----- SUPPLIED MATERIAL

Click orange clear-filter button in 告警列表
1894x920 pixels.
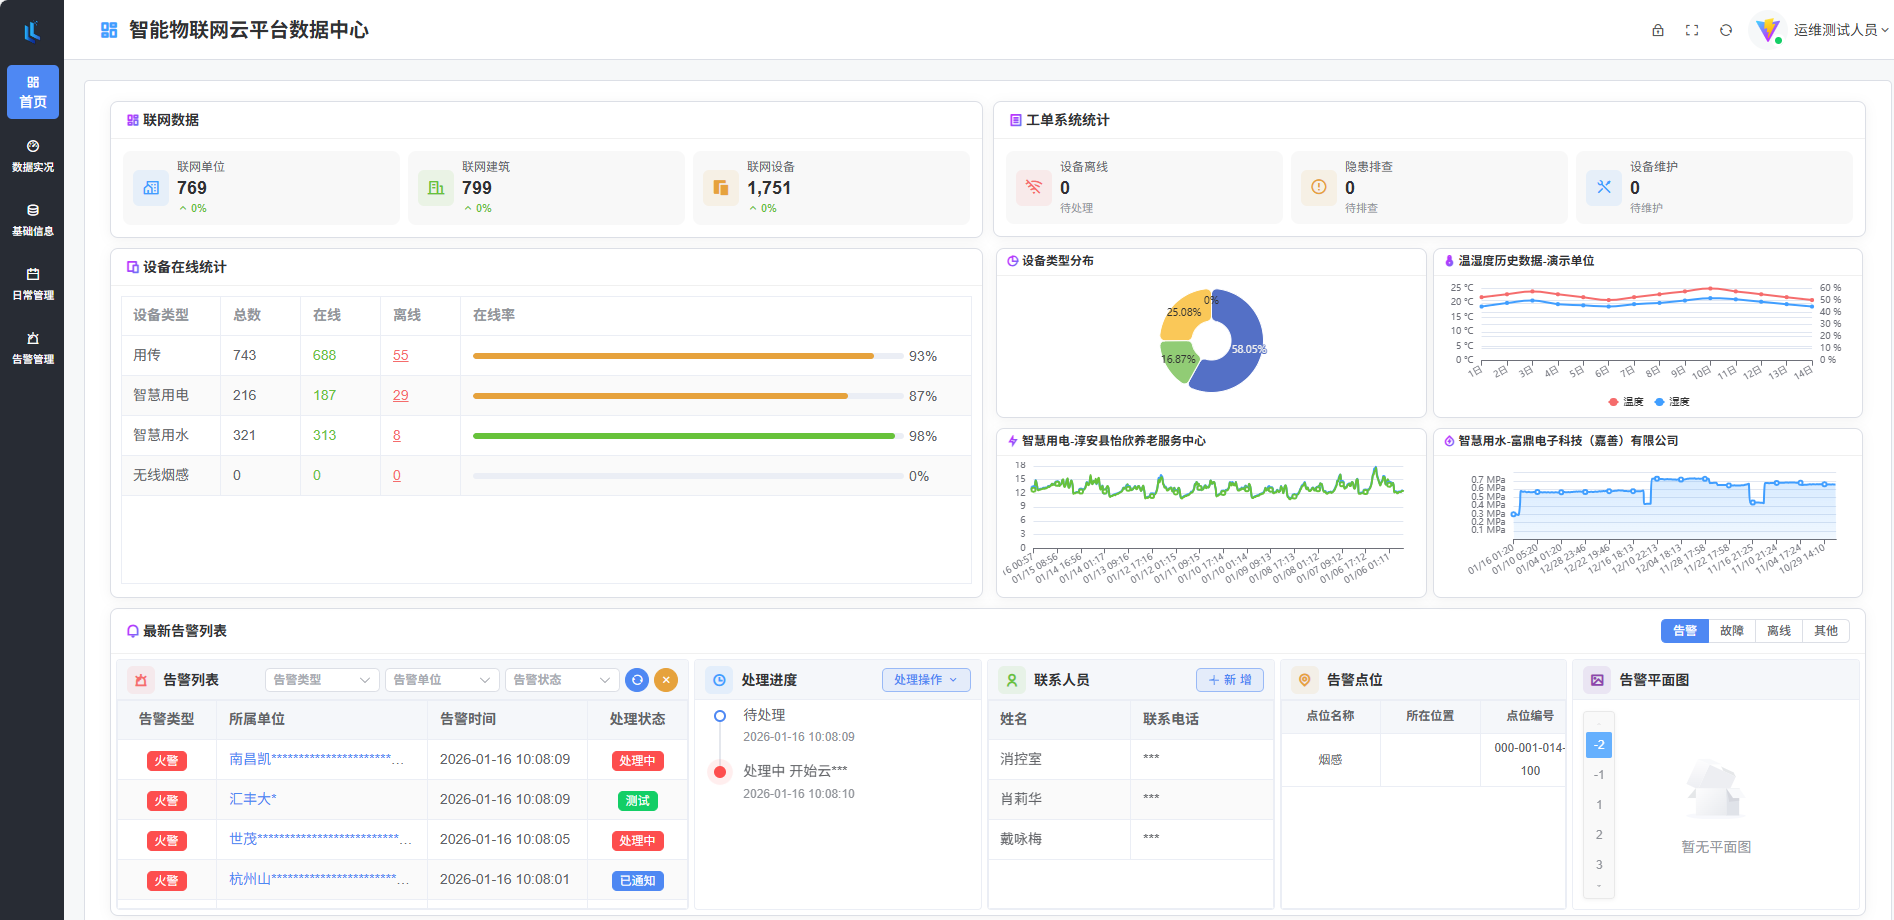666,680
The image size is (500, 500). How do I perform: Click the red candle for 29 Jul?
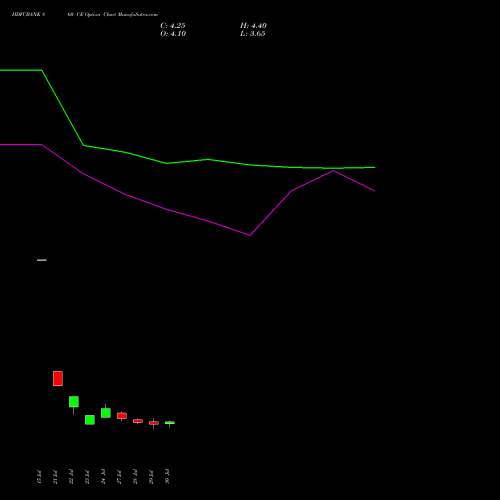pos(154,423)
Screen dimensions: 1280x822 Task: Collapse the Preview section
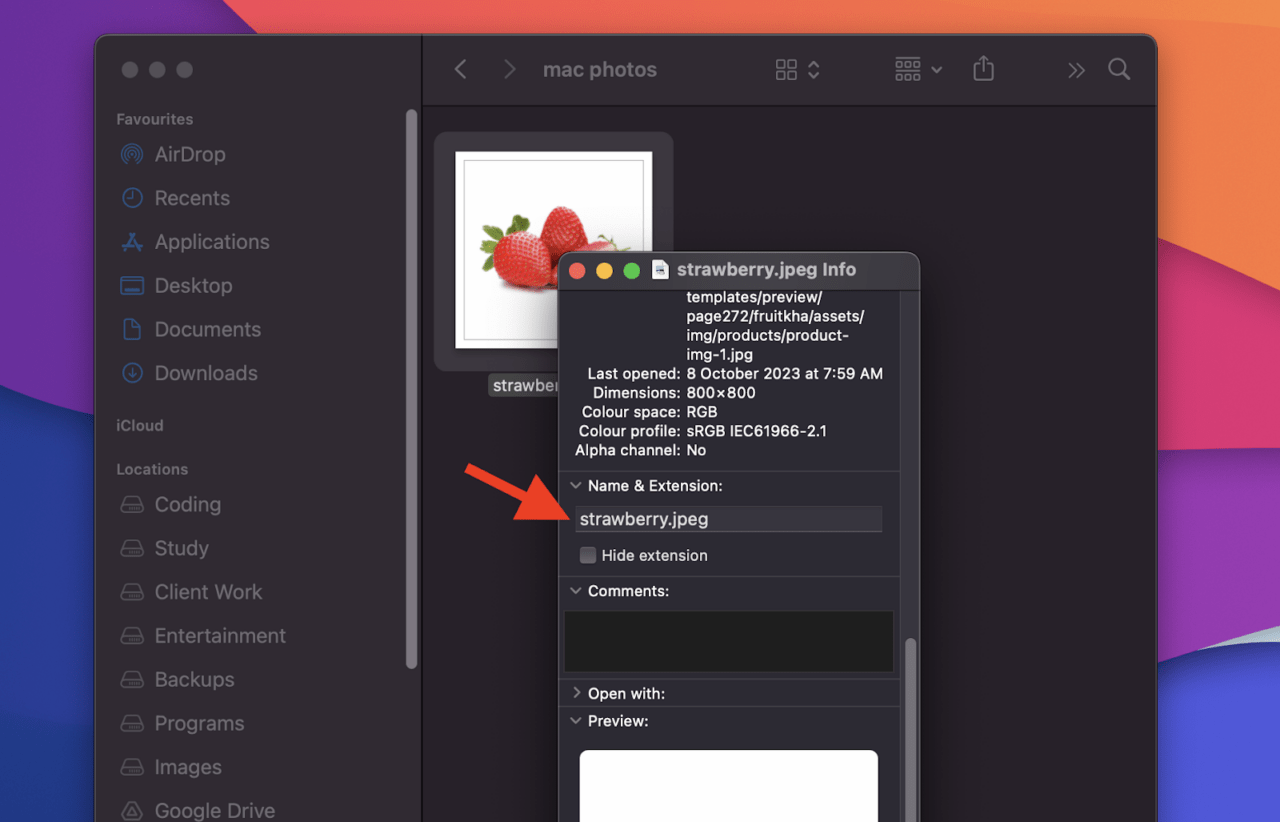pos(576,721)
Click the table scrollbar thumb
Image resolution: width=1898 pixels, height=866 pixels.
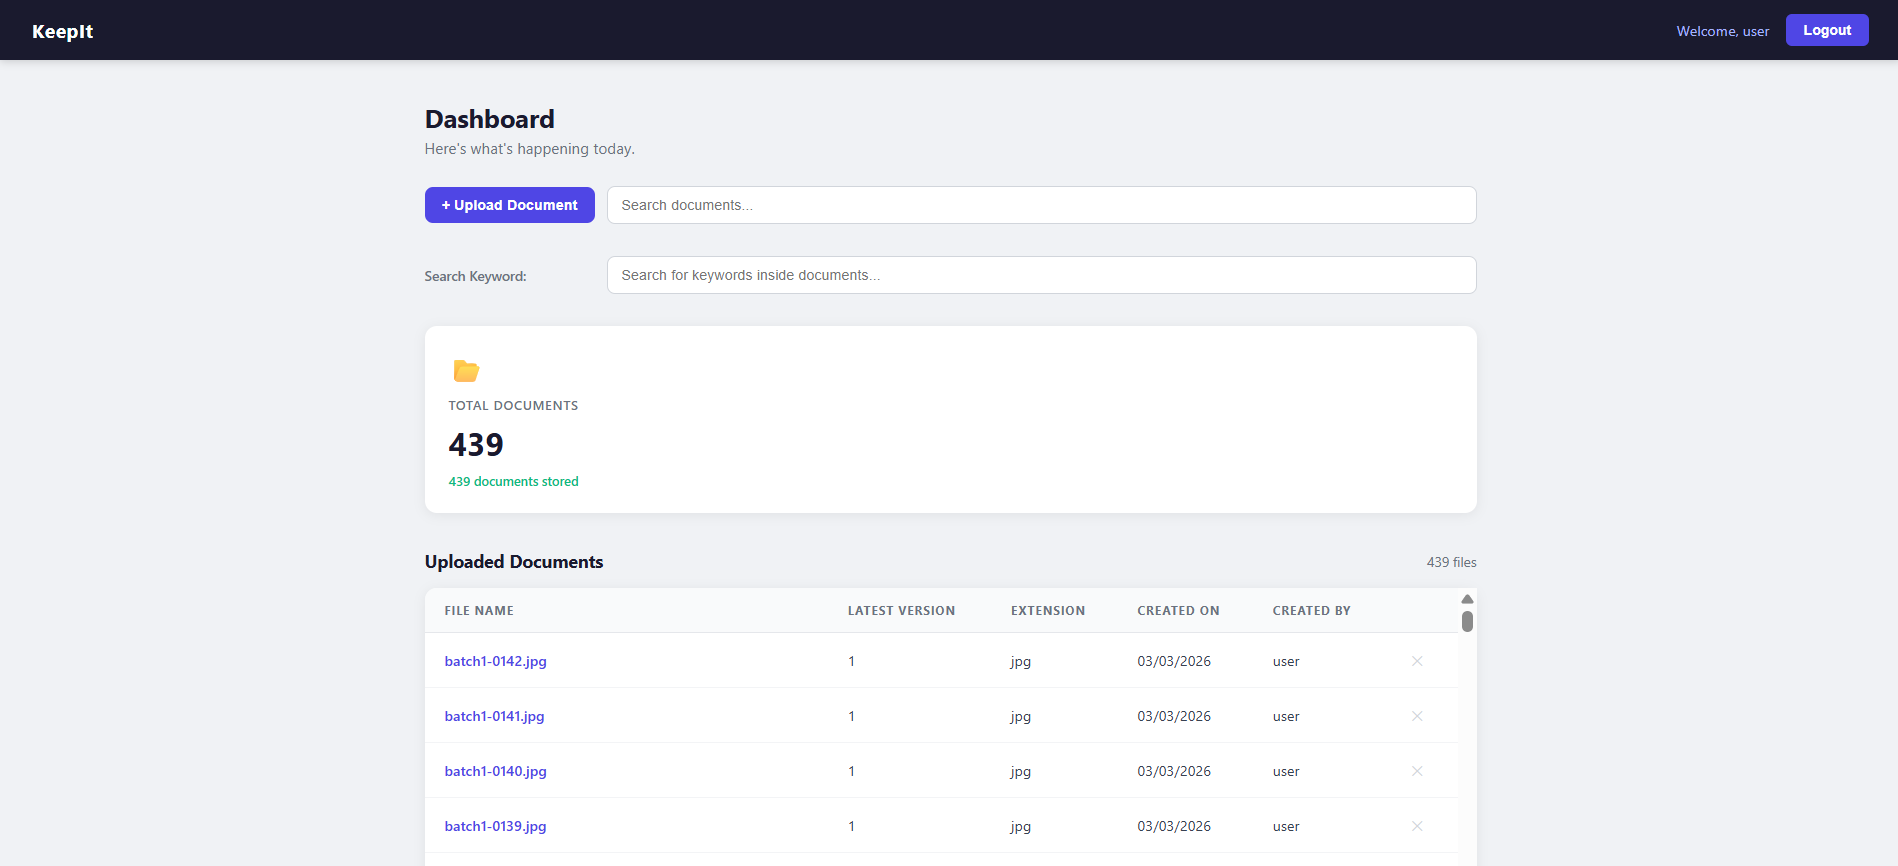click(1467, 622)
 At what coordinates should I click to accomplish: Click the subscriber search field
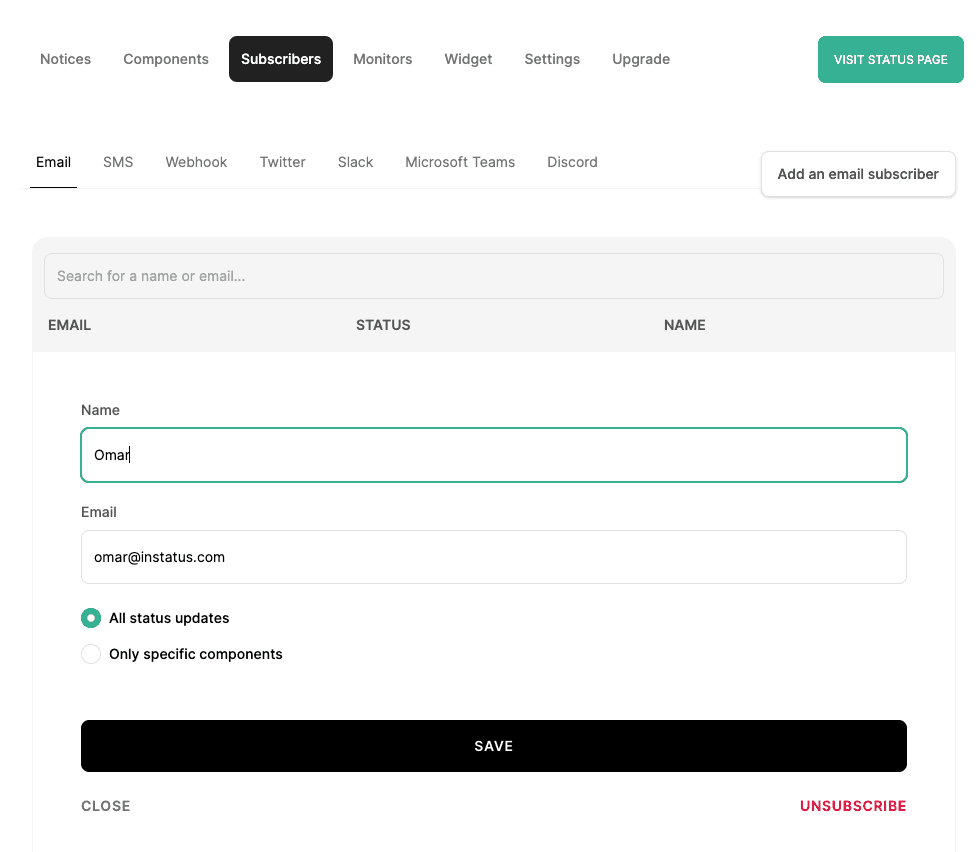493,275
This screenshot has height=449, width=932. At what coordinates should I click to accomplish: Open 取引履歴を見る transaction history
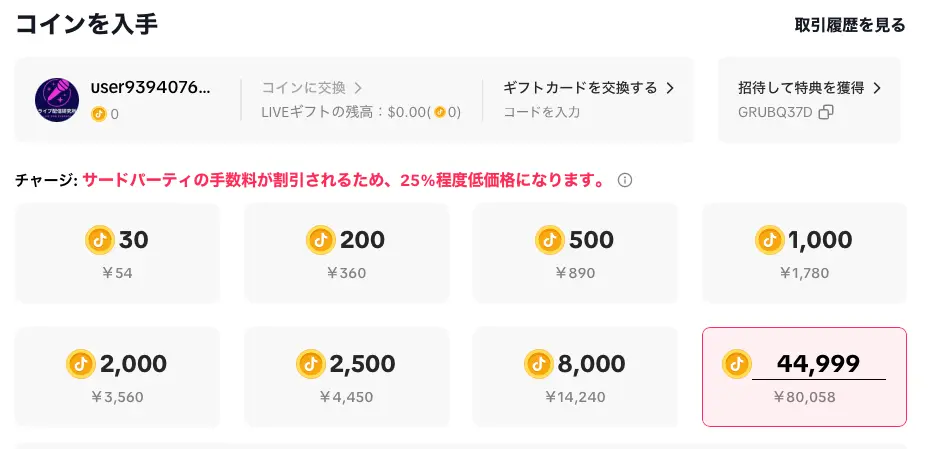(849, 25)
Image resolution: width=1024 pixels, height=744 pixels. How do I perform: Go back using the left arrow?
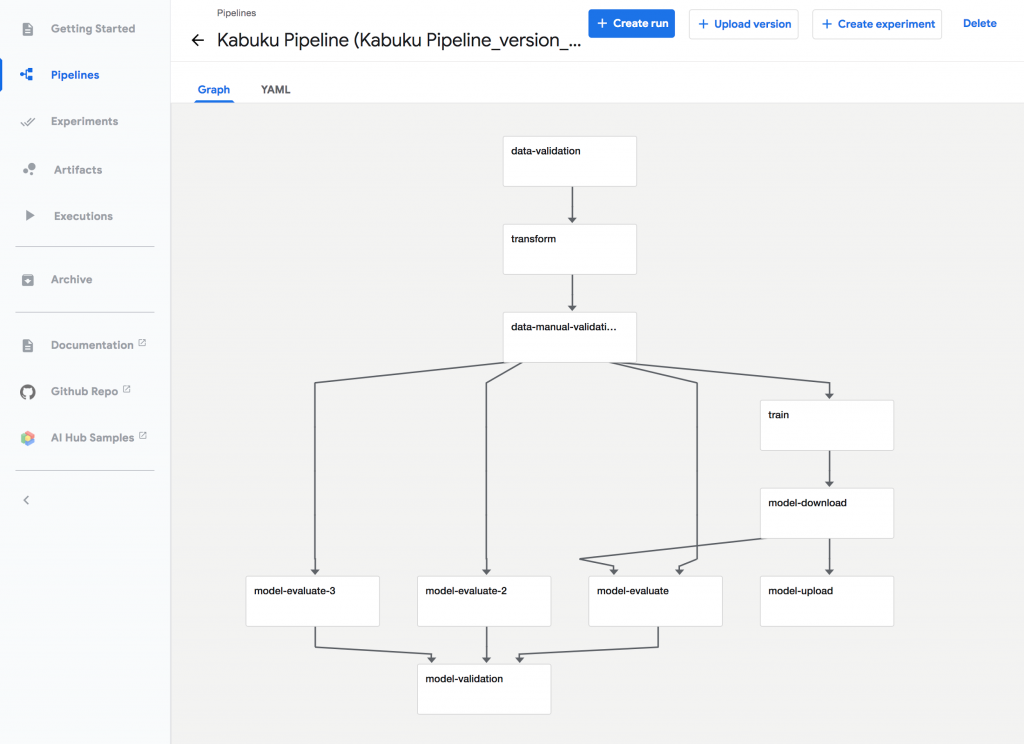(197, 41)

----------

WHAT YOU ARE ASKED TO DO -
Rewrite all the records above, keeping every request line unchanged, and scale each coordinate in the answers by 2.35, rounding to the nearest whole number with halves rounded up. Omit the pictures from your output.

EXERCISE OUTPUT -
Click orange clear-filter button in 告警列表
1894x920 pixels.
1565,1598
The image size is (500, 500). How do I perform: Click the red candle for 29 Jul?
pos(362,994)
Screen dimensions: 1280x822 Task: Collapse the Preview section
pos(1354,1694)
Click the table scrollbar thumb
Image resolution: width=1898 pixels, height=866 pixels.
click(3447, 1462)
 At what coordinates should I click to accomplish: Click the subscriber search field
1159,646
This screenshot has height=449, width=932. At what coordinates should I click to accomplish: Open 取引履歴を見る transaction history
(1995, 59)
Image resolution: width=1024 pixels, height=744 pixels. How do I perform: Go back using the left arrow?
(463, 96)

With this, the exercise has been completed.